PenCom updates Guidelines on Corporate Governance for PFAs & PFCs

The National Pension Commission (PenCom) has released Revised Guidelines on Corporate Governance for Licensed Pension Fund Operators (LPFOS). The revised Guidelines outlines the minimum standards and best practices to promote transparency, accountability, and ethical conduct in the Nigerian Pension Industry.
Key Highlights of the Revised Guidelines:
Board of Directors
- The Board of LPFOs must act with integrity and fairness, ensuring diversity in gender, age, skills, and experience.
- The board shall ensure that at least 3 members or 30% of the Board are independent, whichever is higher.
Tenure limits:
- Managing Director/Chief Executive Officer (MD/CEO) and Executive Directors (EDs) – max 10 years; Non-Executive Directors (NEDs) max 15 years; Independent Non-Executive Directors (INEDS) max 9 years.
- The tenure for an ED who proceeds to be MD/CEO shall not exceed a maximum of 15 years cumulatively, inclusive of the years spent as ED.
- Where an individual has served as an ED and subsequently as an MD/CEO in the same LPFO for a combined tenure of up to fifteen (15) years, such an individual shall be eligible to serve as MD/CEO or ED in another LPFO, subject to a maximum tenure of five years after a cooling off period of 3 years.
- NEDs shall serve for a maximum period of fifteen (15) years on the Board. However, it is necessary to reinforce the Board by continually injecting new energy, fresh ideas, and perspectives. The Board should ensure the periodic appointment of new Directors to replace existing NEDs.
- INEDs shall not serve on the Board for more than a maximum of 9 (nine) years, comprising three terms of three years each.
- No NED may serve as the MD/CEO of the same LPFO after his/her tenure ends. However, the NED may serve as MD/CEO or ED of another LPFO subject to a maximum tenure of five years, after a cooling-off period of three years.

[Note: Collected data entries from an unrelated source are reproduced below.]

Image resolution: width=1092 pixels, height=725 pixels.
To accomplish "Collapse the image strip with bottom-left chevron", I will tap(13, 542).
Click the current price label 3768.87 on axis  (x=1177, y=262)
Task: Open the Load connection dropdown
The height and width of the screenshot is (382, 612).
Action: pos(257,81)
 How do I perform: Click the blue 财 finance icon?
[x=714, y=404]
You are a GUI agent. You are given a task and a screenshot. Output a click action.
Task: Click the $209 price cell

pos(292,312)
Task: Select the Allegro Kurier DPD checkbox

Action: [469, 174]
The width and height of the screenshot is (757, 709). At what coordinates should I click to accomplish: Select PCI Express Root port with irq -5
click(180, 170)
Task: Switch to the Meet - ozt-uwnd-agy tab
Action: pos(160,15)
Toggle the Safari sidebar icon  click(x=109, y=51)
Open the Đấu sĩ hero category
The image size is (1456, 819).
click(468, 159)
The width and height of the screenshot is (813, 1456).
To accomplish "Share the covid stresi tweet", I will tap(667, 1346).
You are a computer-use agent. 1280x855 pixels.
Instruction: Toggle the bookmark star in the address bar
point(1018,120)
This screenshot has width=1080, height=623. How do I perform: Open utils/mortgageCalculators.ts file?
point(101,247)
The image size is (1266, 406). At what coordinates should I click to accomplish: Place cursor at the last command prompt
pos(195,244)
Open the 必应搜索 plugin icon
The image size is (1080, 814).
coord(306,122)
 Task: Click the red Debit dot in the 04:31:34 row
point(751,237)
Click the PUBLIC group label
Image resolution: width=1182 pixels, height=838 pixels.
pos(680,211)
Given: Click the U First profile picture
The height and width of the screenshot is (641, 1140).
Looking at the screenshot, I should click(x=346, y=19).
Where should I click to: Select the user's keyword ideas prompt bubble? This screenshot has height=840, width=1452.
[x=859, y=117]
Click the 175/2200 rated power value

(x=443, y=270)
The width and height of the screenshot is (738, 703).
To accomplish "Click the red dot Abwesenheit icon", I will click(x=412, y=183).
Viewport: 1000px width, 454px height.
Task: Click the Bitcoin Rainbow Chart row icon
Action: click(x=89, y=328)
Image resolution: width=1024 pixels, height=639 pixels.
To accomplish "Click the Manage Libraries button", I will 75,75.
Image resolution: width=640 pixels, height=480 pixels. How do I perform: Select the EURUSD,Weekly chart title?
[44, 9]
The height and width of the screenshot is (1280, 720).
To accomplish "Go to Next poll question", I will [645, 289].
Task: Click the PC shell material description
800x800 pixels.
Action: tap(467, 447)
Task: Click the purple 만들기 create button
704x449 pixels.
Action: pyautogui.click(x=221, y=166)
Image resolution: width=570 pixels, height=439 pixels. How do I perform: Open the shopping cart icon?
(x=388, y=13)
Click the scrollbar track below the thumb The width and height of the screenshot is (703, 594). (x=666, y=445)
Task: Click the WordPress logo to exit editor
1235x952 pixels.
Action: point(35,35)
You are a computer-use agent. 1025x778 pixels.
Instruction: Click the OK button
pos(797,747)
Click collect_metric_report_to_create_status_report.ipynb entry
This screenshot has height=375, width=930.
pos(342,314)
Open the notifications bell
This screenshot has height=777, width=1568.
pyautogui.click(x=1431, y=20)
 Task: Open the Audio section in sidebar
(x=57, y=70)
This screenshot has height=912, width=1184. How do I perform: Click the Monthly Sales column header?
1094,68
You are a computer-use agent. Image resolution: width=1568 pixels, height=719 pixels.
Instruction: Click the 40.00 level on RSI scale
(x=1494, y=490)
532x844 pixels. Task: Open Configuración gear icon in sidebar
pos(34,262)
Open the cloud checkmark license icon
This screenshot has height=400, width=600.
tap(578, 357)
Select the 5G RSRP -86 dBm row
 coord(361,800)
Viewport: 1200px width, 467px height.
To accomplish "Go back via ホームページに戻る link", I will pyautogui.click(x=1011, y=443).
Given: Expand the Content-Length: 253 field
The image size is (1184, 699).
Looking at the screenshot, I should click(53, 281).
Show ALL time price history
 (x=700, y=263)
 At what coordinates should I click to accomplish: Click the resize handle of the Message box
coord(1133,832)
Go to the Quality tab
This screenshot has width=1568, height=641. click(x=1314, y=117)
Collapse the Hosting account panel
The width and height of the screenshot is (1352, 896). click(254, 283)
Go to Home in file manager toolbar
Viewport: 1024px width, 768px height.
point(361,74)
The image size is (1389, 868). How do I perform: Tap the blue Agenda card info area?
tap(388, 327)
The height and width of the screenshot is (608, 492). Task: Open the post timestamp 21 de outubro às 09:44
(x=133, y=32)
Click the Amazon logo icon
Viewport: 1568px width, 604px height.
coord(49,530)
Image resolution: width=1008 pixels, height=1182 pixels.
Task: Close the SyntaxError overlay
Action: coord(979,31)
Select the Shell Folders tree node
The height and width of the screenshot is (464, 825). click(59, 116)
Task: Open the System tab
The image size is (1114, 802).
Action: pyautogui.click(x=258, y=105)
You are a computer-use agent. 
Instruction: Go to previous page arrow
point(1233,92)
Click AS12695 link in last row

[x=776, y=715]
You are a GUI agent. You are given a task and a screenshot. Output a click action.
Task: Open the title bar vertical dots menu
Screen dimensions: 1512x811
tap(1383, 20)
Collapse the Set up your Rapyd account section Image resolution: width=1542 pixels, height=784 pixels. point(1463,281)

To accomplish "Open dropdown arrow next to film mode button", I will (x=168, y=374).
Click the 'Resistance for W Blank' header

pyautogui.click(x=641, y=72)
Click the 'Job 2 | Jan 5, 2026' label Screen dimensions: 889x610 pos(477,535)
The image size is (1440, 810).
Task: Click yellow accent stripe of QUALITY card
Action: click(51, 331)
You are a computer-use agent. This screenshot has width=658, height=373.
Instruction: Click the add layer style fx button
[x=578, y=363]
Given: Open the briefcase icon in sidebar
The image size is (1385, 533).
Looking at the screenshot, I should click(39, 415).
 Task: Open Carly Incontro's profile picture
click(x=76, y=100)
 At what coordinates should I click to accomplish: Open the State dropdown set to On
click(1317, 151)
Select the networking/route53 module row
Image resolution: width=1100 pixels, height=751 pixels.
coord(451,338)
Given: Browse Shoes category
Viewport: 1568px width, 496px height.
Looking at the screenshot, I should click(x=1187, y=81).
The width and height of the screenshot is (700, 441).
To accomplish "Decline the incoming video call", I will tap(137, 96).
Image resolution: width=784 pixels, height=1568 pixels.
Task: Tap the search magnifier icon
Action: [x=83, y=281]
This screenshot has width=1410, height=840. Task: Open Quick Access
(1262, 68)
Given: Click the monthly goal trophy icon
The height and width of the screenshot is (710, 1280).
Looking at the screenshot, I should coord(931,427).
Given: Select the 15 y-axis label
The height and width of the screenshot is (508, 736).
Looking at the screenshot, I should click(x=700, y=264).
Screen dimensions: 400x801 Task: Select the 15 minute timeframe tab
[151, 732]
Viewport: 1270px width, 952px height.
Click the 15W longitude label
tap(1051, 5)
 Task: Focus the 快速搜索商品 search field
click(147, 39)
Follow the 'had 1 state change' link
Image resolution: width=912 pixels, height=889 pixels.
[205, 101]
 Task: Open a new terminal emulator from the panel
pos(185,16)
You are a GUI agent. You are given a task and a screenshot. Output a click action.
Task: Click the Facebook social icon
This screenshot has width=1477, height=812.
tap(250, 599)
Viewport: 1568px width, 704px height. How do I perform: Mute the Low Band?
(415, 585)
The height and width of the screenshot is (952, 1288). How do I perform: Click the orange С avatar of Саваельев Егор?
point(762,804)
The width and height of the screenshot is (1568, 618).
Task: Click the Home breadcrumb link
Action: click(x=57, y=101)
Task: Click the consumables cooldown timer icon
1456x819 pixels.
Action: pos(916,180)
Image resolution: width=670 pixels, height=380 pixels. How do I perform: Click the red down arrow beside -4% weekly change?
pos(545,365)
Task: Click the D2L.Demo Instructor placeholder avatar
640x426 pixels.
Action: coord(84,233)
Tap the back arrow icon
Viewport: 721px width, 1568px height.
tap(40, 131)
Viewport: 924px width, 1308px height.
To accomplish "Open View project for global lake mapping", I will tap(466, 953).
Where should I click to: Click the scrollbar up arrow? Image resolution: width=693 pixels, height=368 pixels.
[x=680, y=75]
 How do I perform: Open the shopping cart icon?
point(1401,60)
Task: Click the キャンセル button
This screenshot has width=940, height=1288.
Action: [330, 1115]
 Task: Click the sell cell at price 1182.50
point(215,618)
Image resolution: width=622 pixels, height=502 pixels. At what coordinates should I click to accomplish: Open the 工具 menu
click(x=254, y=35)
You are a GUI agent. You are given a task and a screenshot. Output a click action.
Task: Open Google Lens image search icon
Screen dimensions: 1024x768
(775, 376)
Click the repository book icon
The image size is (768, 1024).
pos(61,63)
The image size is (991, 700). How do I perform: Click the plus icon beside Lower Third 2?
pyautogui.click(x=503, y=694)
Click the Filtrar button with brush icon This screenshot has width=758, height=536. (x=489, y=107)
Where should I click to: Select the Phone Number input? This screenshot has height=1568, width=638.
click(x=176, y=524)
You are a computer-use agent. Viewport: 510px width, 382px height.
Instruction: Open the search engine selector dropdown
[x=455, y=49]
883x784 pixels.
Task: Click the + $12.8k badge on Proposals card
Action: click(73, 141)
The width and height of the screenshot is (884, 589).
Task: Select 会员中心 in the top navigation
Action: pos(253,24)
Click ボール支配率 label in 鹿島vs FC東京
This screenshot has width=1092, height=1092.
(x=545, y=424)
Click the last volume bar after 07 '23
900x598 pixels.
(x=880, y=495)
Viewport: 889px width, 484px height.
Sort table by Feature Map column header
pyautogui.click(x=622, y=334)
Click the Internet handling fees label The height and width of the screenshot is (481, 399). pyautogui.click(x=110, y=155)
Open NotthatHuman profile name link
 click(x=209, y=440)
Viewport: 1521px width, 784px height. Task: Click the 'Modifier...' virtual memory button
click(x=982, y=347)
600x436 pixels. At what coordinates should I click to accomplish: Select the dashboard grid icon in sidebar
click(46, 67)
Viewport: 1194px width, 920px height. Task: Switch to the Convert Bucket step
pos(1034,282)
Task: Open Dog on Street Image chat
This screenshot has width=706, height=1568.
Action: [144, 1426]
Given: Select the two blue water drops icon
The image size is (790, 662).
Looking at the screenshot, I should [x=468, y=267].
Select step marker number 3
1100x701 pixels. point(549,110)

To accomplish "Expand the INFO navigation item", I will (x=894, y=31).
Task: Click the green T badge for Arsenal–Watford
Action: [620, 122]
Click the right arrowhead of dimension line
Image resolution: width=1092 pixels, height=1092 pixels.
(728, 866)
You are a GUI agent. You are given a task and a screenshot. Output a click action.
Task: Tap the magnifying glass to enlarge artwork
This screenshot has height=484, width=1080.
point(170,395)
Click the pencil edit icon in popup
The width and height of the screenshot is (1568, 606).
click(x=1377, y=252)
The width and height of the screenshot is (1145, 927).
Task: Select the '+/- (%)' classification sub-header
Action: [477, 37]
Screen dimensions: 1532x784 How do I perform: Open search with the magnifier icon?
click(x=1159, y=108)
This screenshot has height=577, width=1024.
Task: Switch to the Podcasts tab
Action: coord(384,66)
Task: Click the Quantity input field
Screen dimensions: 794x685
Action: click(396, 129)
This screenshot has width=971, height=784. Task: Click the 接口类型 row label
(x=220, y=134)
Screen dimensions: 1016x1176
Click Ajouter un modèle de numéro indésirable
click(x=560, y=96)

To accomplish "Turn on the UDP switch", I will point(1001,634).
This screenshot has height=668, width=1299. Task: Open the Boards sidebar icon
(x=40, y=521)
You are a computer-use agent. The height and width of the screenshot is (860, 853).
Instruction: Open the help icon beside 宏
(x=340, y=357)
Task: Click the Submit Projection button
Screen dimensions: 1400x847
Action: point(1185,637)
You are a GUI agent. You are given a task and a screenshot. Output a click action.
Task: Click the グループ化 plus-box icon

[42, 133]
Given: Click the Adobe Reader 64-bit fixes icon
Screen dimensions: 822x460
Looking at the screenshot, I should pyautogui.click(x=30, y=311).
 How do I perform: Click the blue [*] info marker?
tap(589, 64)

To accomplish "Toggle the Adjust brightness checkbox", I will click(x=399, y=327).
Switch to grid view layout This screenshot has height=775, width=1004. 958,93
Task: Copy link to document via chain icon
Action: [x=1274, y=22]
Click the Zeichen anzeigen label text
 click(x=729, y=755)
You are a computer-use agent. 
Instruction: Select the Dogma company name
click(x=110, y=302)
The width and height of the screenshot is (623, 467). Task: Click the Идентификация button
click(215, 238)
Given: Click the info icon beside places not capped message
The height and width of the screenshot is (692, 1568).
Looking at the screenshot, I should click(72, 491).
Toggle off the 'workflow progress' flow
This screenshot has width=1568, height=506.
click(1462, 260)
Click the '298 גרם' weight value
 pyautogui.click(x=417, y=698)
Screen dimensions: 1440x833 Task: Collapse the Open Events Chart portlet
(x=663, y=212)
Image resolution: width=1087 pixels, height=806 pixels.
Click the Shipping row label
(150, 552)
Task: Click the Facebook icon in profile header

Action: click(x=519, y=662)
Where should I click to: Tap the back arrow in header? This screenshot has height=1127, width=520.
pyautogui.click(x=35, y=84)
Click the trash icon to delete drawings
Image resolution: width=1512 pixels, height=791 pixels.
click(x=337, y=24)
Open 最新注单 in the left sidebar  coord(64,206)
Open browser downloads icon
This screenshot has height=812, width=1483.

- No INED can become the MD/CEO or ED of the same LPFO upon expiration of his/her tenure, however the INED may serve as MD/CEO or ED of another LPFO after a cooling-off period of three years.
- To ensure continued innovation and prevent entrenchment, the tenure of an MD/CEO or ED who has completed his/her tenure in a LPFO may subsequently serve as a NED in another LPFO subject to a maximum tenure of five years after a cooling off period of 3 years.
- Mandatory Board Committees: Audit, Risk Management, Nomination & Governance, and Investment Strategy. However, Investment Strategy Committee shall not be applicable to Pension Fund Custodians.
- The Chairman of the Investment Strategy Committee shall be an INED. This strengthens investment decisions with greater objectivity.
- The Chairman of the Nomination and Governance Committee shall also be an INED and members should be NEDs. This strengthens oversight with more checks and balances in board affairs.
- The Board shall appoint an independent external consultant to conduct an annual evaluation of its own performance, that of its Committees, the Chairman and individual Directors, at least once in two (2) years.
Principal Owners of Pension Operators are
- Individuals holding 50% + 1 share or more in a LPFO.
- May serve as NEDs beyond tenure limits under strict conditions.
- Cannot hold Executive roles, or classified as INED.
- Cannot also serve as chair of Audit, Risk Management, Remuneration and Nomination & Governance Committees.
- No LPFO shall have more than one principal owner serving concurrently as NED
- Subject to re-election every 3 years, annual performance reviews, and external evaluations approved by PenCom.
- PenCom reserves the right to restrict or terminate the tenure exemption of any principal owner should governance concerns/regulatory non compliance, performance deficiencies or ethical breaches arise.